Ruiz Duque Ernesto, Abdelhamid Ahmed, Khalid Muhammad, Kshetri Rupesh, Chlorogiannis Dimitris, Doulamis David Ilias P, Briasoulis Alexandros
Division of Cardiovascular Diseases, University of Iowa Hospitals and Clinics, IA, USA.
Department of Radiology, Patras General Hospital, Patras, Greece.
Curr Probl Cardiol. 2023 Feb;48(2):101441. doi: 10.1016/j.cpcardiol.2022.101441. Epub 2022 Oct 8.

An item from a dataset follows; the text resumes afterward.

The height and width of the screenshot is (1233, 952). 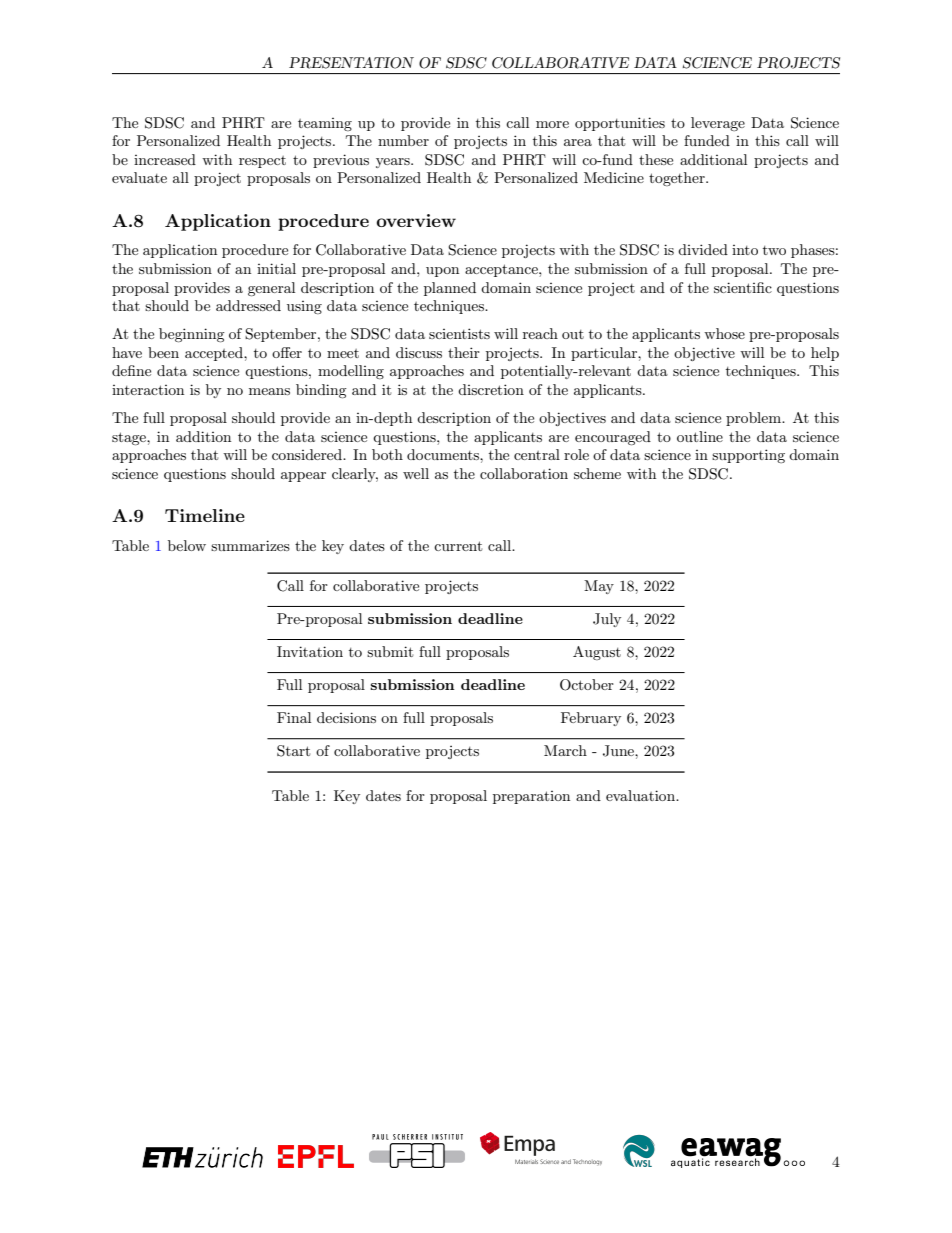 I want to click on initial, so click(x=276, y=268).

Cardiogenic shock (CS) presents with a complex spectrum of low output states, which can be provoked by Acute Coronary Syndrome (ACS) or Acute Decompensated Heart Failure (ADHF). Its management includes hemodynamic assessment via right heart catheterization (RHC). Herein, we describe the timing of RHC based on the etiology and severity of CS as defined by the Society of Cardiovascular Angiography & Interventions (SCAI) Shock Classification. We performed a single-center retrospective analysis of patients admitted with CS secondary to ACS or ADHF from January 7, 2018 to June 30, 2020 at the University of Iowa Hospitals and Clinics. Among the 647 patients admitted, 249 patients had RHC during their admission. Of those, 51 had underlying ACS and 198 had ADHF. The overall time from admission to invasive hemodynamic assessment was 2.73 days. The mean time for SCAI-A was 3.6 ± 2.8 days, SCAI-B 3.7 ± 3.7 days, SCAI-C 2.6 ± 3.0 days, SCAI-D 2.5 ± 4.1 days, and SCAI-E 1.3 ± 2.1 days. The linear regression model showed that RHC was performed earlier in patients with worse hemodynamics evaluated by Cardiac Power Output (CPO) (Coefficient 0.14, R- squared 0.01, P = 0.03). Hemodynamic parameters showed that high PAPi, RVSWi, and Cardiac Power Output during admission predicted low in-hospital mortality (P < 0.01). RHC was performed earlier in more critically ill patients. Patients with CS in the setting of ACS underwent RHC significantly earlier than those with ADHF.
心源性休克(CS)表现为一系列复杂的低输出状态,可由急性冠状动脉综合征(ACS)或急性失代偿性心力衰竭(ADHF)引发。其治疗包括通过右心导管插入术(RHC)进行血流动力学评估。在此,我们根据心血管造影和介入学会(SCAI)休克分类所定义的CS病因和严重程度,描述RHC的时机。我们对2018年1月7日至2020年6月30日在爱荷华大学医院及诊所因ACS或ADHF继发CS入院的患者进行了单中心回顾性分析。在647例入院患者中,249例在住院期间接受了RHC。其中,51例有潜在ACS,198例有ADHF。从入院到有创血流动力学评估的总时间为2.73天。SCAI-A的平均时间为3.6±2.8天,SCAI-B为3.7±3.7天,SCAI-C为2.6±3.0天,SCAI-D为2.5±4.1天,SCAI-E为1.3±2.1天。线性回归模型显示,通过心脏功率输出(CPO)评估血流动力学较差的患者更早进行RHC(系数0.14,决定系数0.01,P = 0.03)。血流动力学参数显示,入院时高肺血管阻力指数(PAPi)、右心室每搏功指数(RVSWi)和心脏功率输出可预测较低的住院死亡率(P < 0.01)。病情更危重的患者更早进行RHC。ACS背景下的CS患者比ADHF患者更早接受RHC。